__DESCRIPTION OF THE TASK__
Please copy each line of the data that includes the string "agent".

===== INPUT RECORDS =====

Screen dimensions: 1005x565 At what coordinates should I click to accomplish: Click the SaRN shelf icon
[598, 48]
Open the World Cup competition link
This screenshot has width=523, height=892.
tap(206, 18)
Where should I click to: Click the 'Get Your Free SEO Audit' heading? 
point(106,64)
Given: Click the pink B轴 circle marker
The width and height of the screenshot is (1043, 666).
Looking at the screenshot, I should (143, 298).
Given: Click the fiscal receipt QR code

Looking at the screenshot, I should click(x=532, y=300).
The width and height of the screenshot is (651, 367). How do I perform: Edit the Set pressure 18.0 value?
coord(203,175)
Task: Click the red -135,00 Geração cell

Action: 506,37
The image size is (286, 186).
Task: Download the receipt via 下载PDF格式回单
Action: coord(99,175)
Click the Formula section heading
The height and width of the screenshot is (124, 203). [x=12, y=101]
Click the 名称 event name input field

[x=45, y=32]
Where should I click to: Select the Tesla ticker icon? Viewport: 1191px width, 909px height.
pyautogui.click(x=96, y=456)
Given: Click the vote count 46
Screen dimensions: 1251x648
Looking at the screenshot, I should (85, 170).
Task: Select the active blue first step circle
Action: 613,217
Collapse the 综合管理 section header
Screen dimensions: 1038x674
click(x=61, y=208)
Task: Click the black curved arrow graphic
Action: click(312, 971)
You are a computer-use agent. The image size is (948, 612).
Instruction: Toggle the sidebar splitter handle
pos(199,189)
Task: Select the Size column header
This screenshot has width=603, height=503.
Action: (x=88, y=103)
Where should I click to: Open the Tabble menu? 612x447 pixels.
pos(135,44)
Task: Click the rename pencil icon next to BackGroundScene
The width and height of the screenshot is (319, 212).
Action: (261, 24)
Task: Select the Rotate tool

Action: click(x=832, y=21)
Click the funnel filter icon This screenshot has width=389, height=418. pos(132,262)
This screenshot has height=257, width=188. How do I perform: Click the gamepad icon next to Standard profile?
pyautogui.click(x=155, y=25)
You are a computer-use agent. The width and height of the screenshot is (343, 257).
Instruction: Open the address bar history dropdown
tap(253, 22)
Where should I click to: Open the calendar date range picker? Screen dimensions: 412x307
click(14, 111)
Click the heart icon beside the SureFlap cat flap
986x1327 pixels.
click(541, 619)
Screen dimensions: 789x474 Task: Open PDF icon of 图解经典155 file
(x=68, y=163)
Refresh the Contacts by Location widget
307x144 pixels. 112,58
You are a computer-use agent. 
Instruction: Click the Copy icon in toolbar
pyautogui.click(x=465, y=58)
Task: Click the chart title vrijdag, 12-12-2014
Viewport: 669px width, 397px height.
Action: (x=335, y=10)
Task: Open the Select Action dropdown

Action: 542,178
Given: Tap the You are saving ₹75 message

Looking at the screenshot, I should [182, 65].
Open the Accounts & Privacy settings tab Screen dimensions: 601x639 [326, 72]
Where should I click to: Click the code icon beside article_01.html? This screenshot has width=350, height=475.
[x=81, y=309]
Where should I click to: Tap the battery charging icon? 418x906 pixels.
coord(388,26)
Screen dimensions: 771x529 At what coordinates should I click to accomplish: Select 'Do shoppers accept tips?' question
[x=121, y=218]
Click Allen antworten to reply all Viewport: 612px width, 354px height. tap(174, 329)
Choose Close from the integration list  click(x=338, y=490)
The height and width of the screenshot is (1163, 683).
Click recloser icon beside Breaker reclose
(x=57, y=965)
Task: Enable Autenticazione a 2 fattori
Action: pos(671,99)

=====

__OUTPUT BELOW__
You are a computer-use agent. The image size is (948, 612).
You are a computer-use agent. The width and height of the screenshot is (343, 257).
You are a computer-use agent. 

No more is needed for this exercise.